American Indians (Lyndell Yazzie-Navajo)

1995

Andres Serrano

American, born 1950

Photography

Photographed in a studio against a neutral background, Andres Serrano’s portrait shows a Navajo woman in traditional dress. While the photograph’s large scale monumentalizes the subject, Serrano depicts his sitter in a direct and dignified manner, producing a sense of engaging intimacy. Serrano has explored fundamental issues related to sex, religion, race, and prejudice throughout his career.

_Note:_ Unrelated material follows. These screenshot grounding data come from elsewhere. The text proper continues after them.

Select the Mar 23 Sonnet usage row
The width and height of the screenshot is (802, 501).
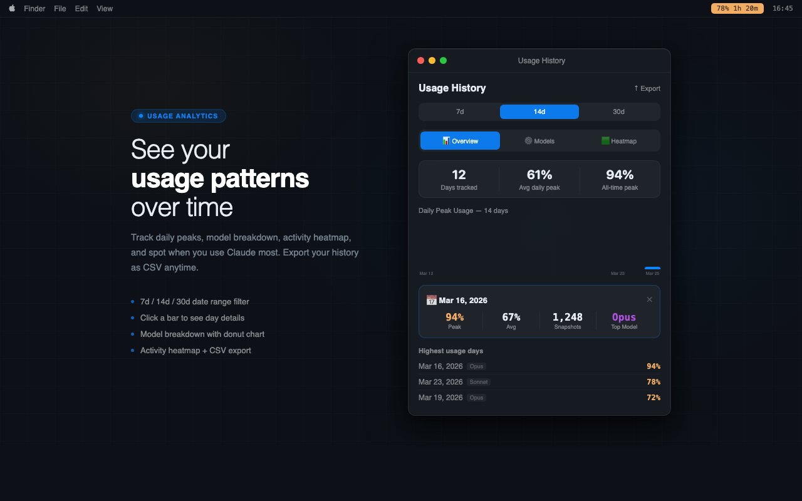(x=539, y=381)
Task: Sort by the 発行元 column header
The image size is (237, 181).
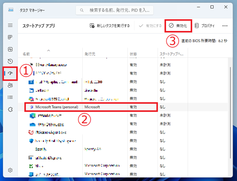Action: 90,54
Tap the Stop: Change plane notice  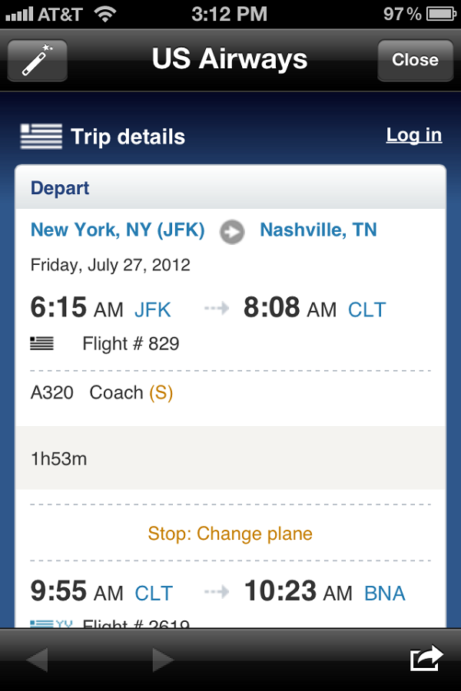(231, 534)
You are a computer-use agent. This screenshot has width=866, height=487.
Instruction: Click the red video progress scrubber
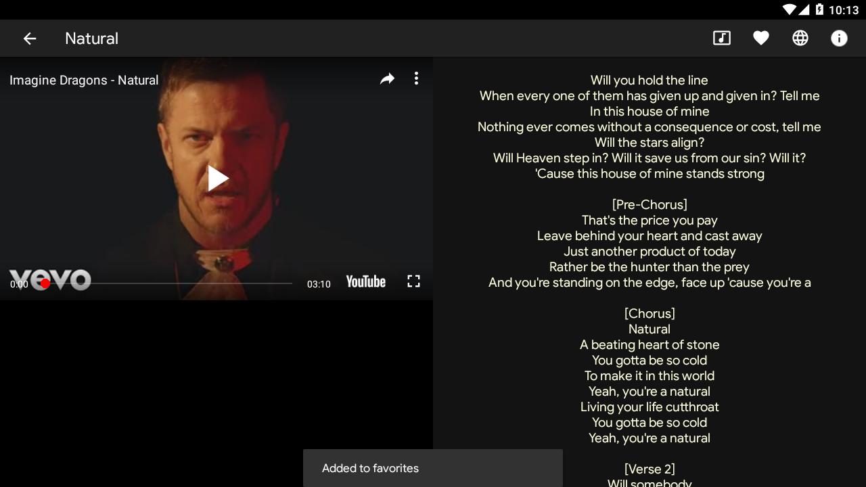click(x=45, y=283)
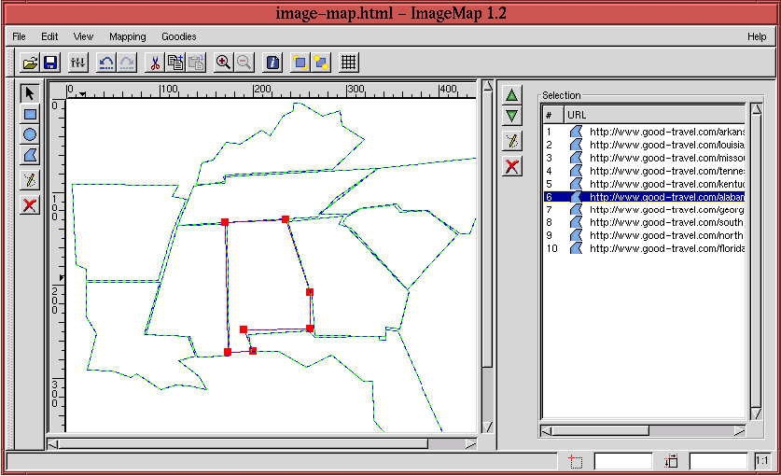Image resolution: width=781 pixels, height=476 pixels.
Task: Choose the polygon area tool
Action: pos(30,155)
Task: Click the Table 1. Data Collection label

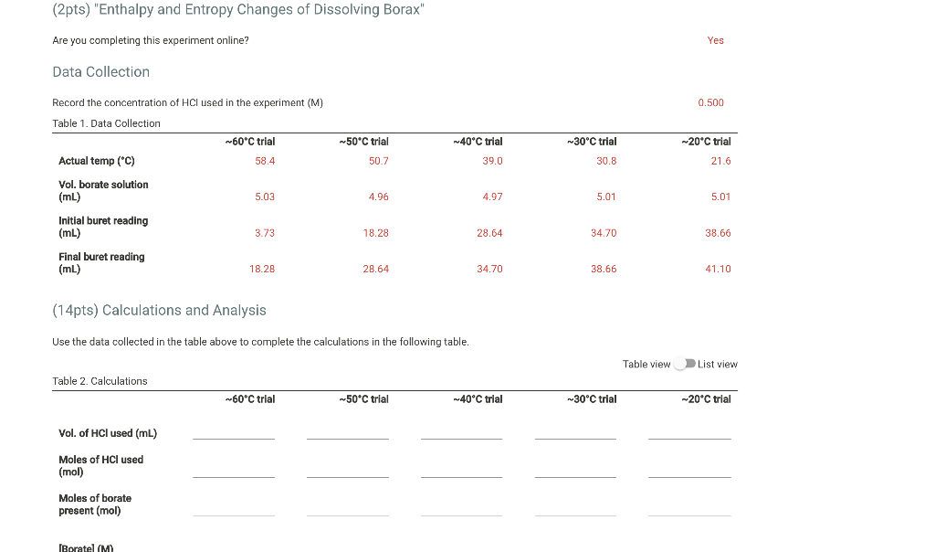Action: coord(106,123)
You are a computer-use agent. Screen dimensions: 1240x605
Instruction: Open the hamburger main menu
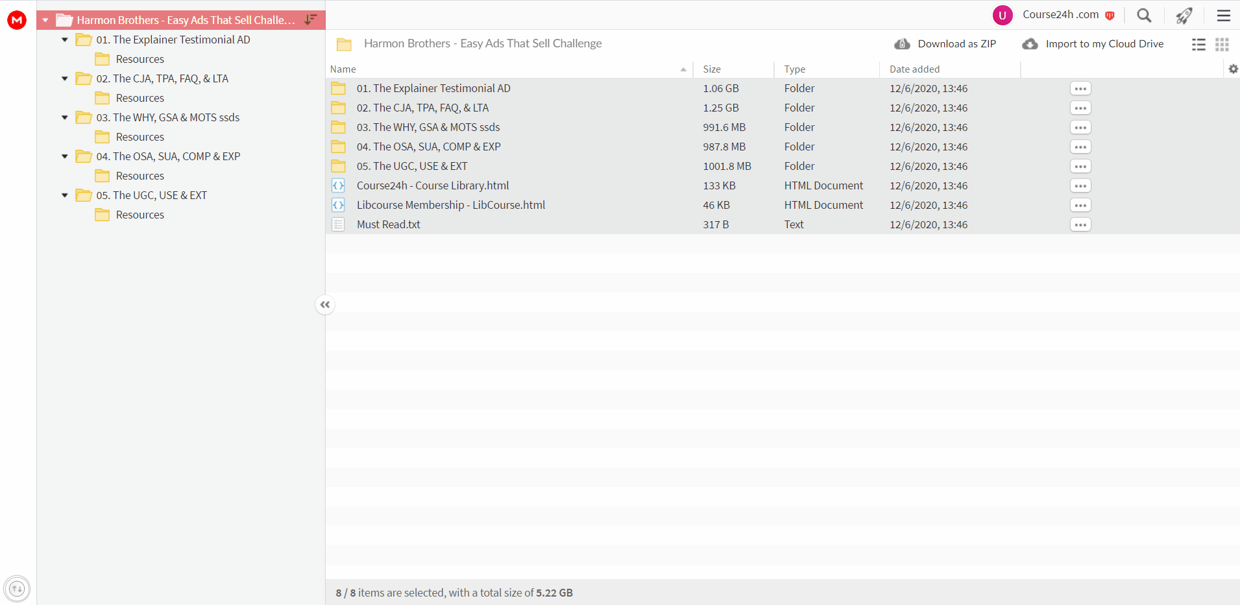tap(1224, 15)
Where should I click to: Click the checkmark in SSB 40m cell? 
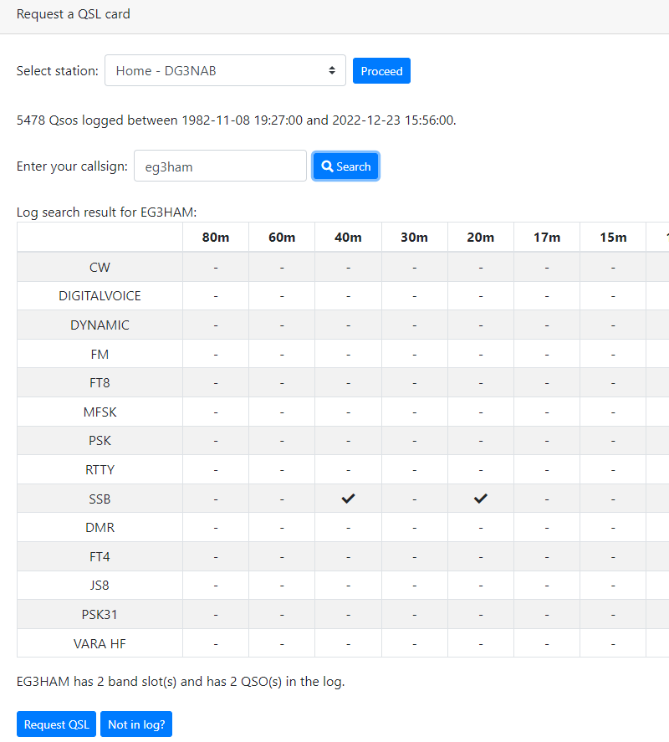pos(348,498)
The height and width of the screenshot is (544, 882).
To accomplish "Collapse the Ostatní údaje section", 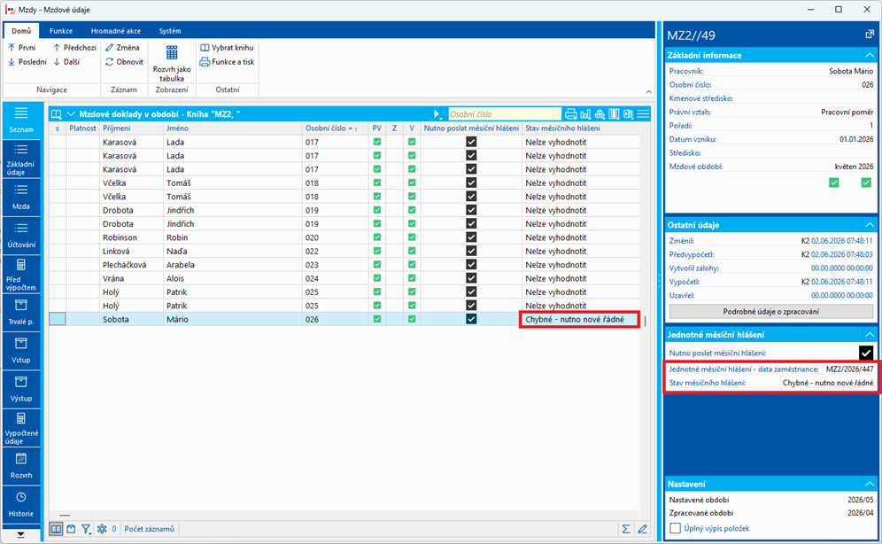I will pyautogui.click(x=870, y=224).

Whatever his subject matter, he always considers himself a portraitist. He has often expressed his admiration of both August Sander, the 1920s chronicler of people in various segments of German society, and Edward S. Curtis, who in the early twentieth century aimed at documenting the disappearance of traditional life among the indigenous peoples of North America. Curtis has been criticized for fabricating a false reality, staging scenes and retouching his photographs to conform to a stereotypical idea of traditional Native culture. To Serrano, however, it is the sense of dignity in Curtis’s depictions that matters, and this quality comes through in his own portrait of Lyndell Yazzie.
Maker/Artist
Serrano, Andres
Classification
Photograph
Formatted Medium
Cibachrome, silicone, Plexiglas, wood frame
Dimensions
40 x 32 1/2 in. (101.6 x 82.6 cm) Framed: 45 1/4 x 37 5/8 in. (114.9 x 95.6 cm)
Departments
Photography
Accession Number
2006.37.2
Credit Line
Gift of the Paula Cooper Gallery, Inc.